On 14 February, FSA-affiliated Arab fighters tried unsuccessfully to storm a cattle farm in Tal Tamr, sparking a firefight with YPG units in which several of the attackers were killed.[137]
On 22 February, Osman Baydemir, mayor of the city of Diyarbakır in Turkey, announced the initiation of a one-month humanitarian aid programme in which his city—along with the surrounding districts of Bağlar, Yenişehir, Kayapınar, and Sur—would provide food assistance to Kurdish areas in Syria affected by the war, which had received little of the humanitarian aid that other regions of Syria had received.[138]
On 26 February, the Syrian army once again shelled the PYD-held Kurdish sector of Aleppo, causing extensive damage to civilian areas. Five people were killed in the bombardment, and eleven more—including four children—were injured.[134]

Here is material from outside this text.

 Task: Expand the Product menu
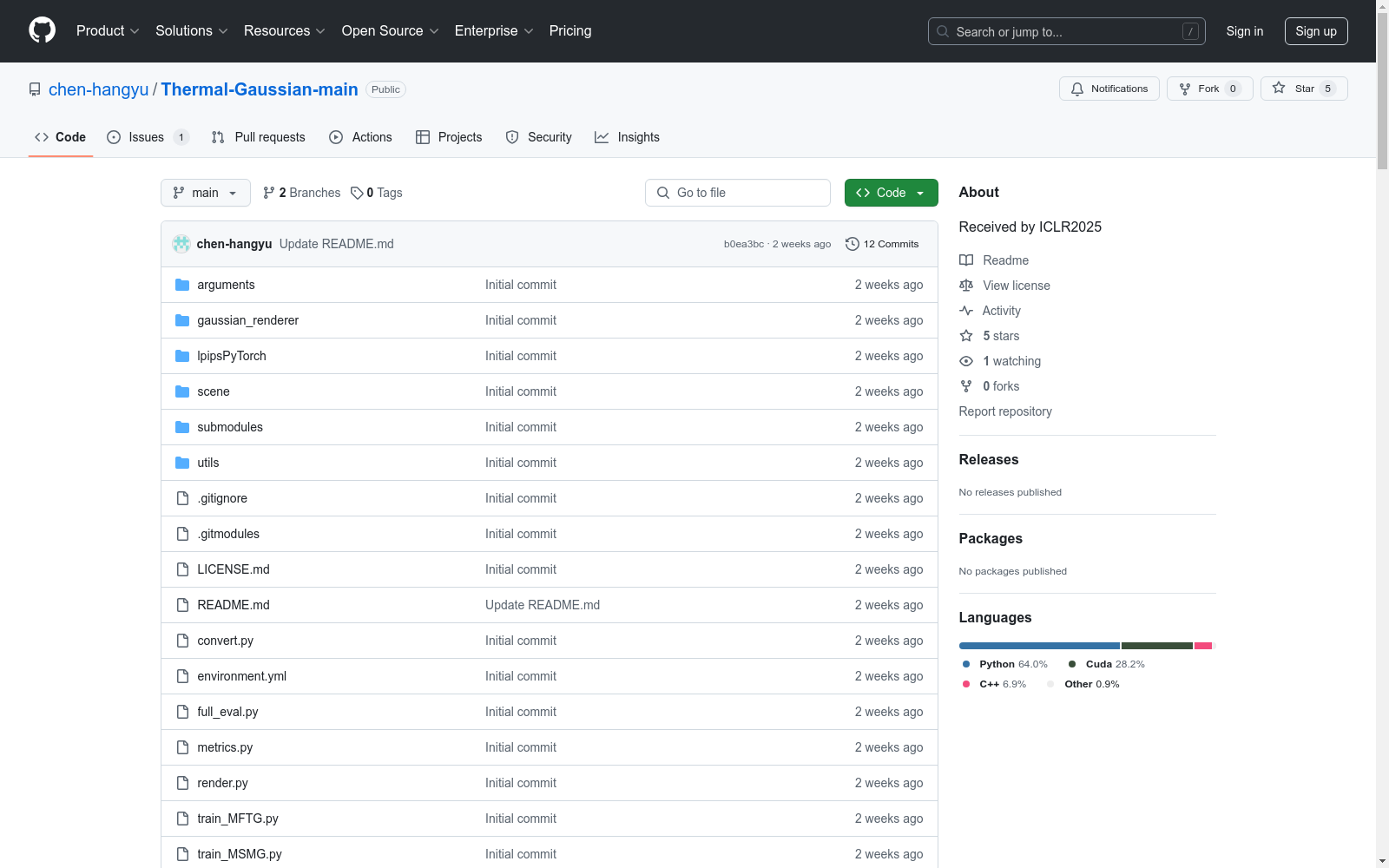[107, 31]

In the beginning of March, YPG forces took complete control of oil fields and installations in north-east Syria after government forces in it surrendered. During the same time YPG assaulted government forces and took control of town Tall ʿAdas, which is adjacent to Rumeilan oil fields, and also took control of Al-Qahtaniya (Template:Lang-ku).[139]
On 14 April, government warplanes bombed the predominantly Kurdish village of Hadad, in Hasakah Governorate. 16 people were reported killed.[140]
Kurdish-Islamist conflict
On 4 May, YPG forces and Jihadist militants, including Al Nusra, clashed in areas close to the cities of Hasaka and Ras al-Ain.[141] Reports seemed to suggest that FSA forces were arming Arab tribes in the town of Tal Tamer; encouraging them to confront Kurdish groups. Despite hit and run attacks which led to the deaths of several YPG members as well as civilians, YPG forces reportedly held off the armed groups.[142]
On 25 May, clashes erupted between rebels and YPG forces in the Afrin region; leaving 11 rebels dead and 20 wounded.[143]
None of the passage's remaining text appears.